### WORK ORDER 1
In the article about Mail Online's use of other people's videos, on what date was the giant bungee slingshot video posted exclusively on YouTube?
### WORK ORDER 2
Write the next part of the article about Mail Online's use of other people's videos, picking up after its last sentence.

### READING PASSAGE
========

When you watch a video on the Mail Online’s website, served in the Mail Online’s video player, after pre-roll ads sold by the Mail Online’s sales team, you’d be forgiven for thinking the company had the right to monetize that content. You might be wrong.
Video owners say the publisher is taking their content without permission, dropping it in its proprietary player, and then selling ads against it to major advertisers such as Doritos.
Take this video of a giant bungee slingshot, for example, that was created by YouTube star Devin Super Tramp (ne Devin Graham) in conjunction with his sponsor Mountain Dew. The video was posted exclusively on YouTube on Aug. 19, yet it somehow found its way into Mail Online’s video player. Graham isn’t sure how it got there, but he knows the publisher didn’t have permission.
“We never allow our videos to be reuploaded,” Graham told Digiday. “That one was done with Mountain Dew, and [Mail Online] stole it and put ads on it.”
Other rights owners said their videos have wound up on the Mail Online’s site without their permission, too, usually after they’ve posted their content on YouTube.
Mail Online chief revenue officer Rich Sutton told Digiday the site “doesn’t post any content without permission from the rights holder,” and said if it finds video content it wants to feature in its video player, it reaches out to the owners of that content and gains their permission to do so.
But sources say that isn’t true. Content in the Mail Online’s video player and embedded in its article pages appears to have been ripped from YouTube. In some cases the videos even credit YouTube, although YouTube says it has no relationship with the publisher that would allow it to take its videos. If it is ripping content, that would be a breach of its rules, YouTube said.
“The YouTube Terms of Service prohibit downloads of videos from the site and prohibit accessing YouTube videos by any means other than through the use of an authorized YouTube player. We offer public APIs, including an embeddable player, that ensure video creators are compensated appropriately for uses of their content,” a Google spokesperson said.
It’s hard to make money online these days, thanks largely to the downward pressure being placed on banner ad prices. But video content remains a bright spot for most publishers. Prices for pre-roll video ads remain relatively high, which means publishers are doing everything they can to pump out as much video content as possible. In Mail Online’s case, that might mean taking some shortcuts in the process.
To be sure, Mail Online isn’t the only publisher that’s benefiting financially from content that it perhaps shouldn’t be. Break.com, for example, allows users to submit video content against which it sells and serves video ads to big brands. Sometimes that content is copyrighted.

========

### DATA EXTRACTS
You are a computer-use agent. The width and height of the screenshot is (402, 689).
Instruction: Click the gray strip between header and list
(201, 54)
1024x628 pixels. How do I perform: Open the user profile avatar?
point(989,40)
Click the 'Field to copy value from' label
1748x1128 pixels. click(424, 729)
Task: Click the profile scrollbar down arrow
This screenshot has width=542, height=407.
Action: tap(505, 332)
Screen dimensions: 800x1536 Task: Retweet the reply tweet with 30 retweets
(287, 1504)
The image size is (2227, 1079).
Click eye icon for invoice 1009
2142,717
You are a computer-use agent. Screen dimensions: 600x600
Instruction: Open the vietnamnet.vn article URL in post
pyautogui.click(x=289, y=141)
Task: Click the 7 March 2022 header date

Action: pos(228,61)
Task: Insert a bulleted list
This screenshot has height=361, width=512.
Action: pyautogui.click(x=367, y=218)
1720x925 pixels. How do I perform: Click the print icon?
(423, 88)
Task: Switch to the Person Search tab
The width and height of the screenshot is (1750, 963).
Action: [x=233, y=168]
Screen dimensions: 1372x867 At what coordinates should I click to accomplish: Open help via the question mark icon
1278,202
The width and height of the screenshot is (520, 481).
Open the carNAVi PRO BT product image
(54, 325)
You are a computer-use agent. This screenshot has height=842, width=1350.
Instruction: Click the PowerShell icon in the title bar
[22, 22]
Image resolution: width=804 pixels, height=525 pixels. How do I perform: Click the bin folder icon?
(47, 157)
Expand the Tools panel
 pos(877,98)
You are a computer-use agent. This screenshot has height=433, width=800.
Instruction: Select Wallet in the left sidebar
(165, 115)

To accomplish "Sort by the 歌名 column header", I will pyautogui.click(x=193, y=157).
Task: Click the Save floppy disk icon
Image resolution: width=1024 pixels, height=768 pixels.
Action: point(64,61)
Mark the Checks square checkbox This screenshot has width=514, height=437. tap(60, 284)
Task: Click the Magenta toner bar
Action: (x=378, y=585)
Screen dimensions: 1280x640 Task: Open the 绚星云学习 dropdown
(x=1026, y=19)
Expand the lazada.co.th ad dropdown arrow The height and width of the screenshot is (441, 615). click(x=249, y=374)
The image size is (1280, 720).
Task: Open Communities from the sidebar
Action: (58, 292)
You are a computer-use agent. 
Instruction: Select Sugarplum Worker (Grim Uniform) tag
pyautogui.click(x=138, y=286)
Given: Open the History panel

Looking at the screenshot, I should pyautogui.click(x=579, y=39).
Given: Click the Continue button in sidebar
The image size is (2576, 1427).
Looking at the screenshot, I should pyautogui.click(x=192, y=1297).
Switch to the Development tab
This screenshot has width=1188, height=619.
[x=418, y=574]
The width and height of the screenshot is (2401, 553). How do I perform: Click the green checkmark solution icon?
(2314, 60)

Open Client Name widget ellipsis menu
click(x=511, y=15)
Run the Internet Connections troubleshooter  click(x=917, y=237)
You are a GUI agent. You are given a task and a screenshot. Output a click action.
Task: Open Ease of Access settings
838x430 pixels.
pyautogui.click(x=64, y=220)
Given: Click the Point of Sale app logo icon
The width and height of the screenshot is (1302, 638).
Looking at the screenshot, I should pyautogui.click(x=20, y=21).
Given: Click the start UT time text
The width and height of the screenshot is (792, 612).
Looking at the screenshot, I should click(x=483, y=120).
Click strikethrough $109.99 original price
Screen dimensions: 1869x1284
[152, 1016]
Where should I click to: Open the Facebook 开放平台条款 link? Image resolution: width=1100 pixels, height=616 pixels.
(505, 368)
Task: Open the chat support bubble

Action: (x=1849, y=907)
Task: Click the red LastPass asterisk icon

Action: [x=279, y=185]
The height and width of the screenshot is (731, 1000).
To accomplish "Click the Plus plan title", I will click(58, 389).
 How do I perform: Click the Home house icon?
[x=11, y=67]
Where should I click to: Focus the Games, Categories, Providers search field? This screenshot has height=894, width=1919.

========

### RESULT 1
Aug. 19

### RESULT 2
“As a media company that produces thousands of original videos annually for our owned sites and operates one of the largest UGC video sites, we take copyright issues very seriously and strive to publish content from its original source,” a spokesperson for Break.com’s parent company Defy Media said.
Break.com site is largely populated with user-generated content. If a copyright owner submits a complaint, the site will remove it if it’s legally required to do so. But until then, it’s free to serve ads against it. In the world of viral videos, sometimes a few hours is all it takes to suck the juice from a piece of content.
YouTube has had plenty of copyright woes of its own, of course. Viacom attempted to sue it for $1 billion in damages in 2007, but the district court ruled in YouTube’s favor multiple times. Viacom continues to appeal the decision.
Rights owners say they constantly have to police their video content online. They employ teams of people to manually scour the Web looking for infringements, but it’s almost impossible to stay on top of. It’s like one big game of whack-a-mole.
“Ripping and reuploading of our content is something we battle with every day,” said Mike Skogmo, communications director for Jukin Video, which licenses “viral” video content to major online publishers and media companies such as BuzzFeed, ESPN, Fox, CNN and others.
Skogmo declined to disclose specific publishers that have stolen Jukin Video’s content in the past but described it as “a major problem.” It’s constantly filing Digital Millennium Copyright Act infringement complaints, he said, and has some litigation pending.
But Viacom’s experience in the area speaks volumes about the challenges copyright owners face when it comes to protecting their content online. And for content creators such as Devin Super Tramp, there’s little recourse. And every time a pre-roll ad is served against his content without his permission, it’s revenue out of his pocket. But there’s not a lot he can do.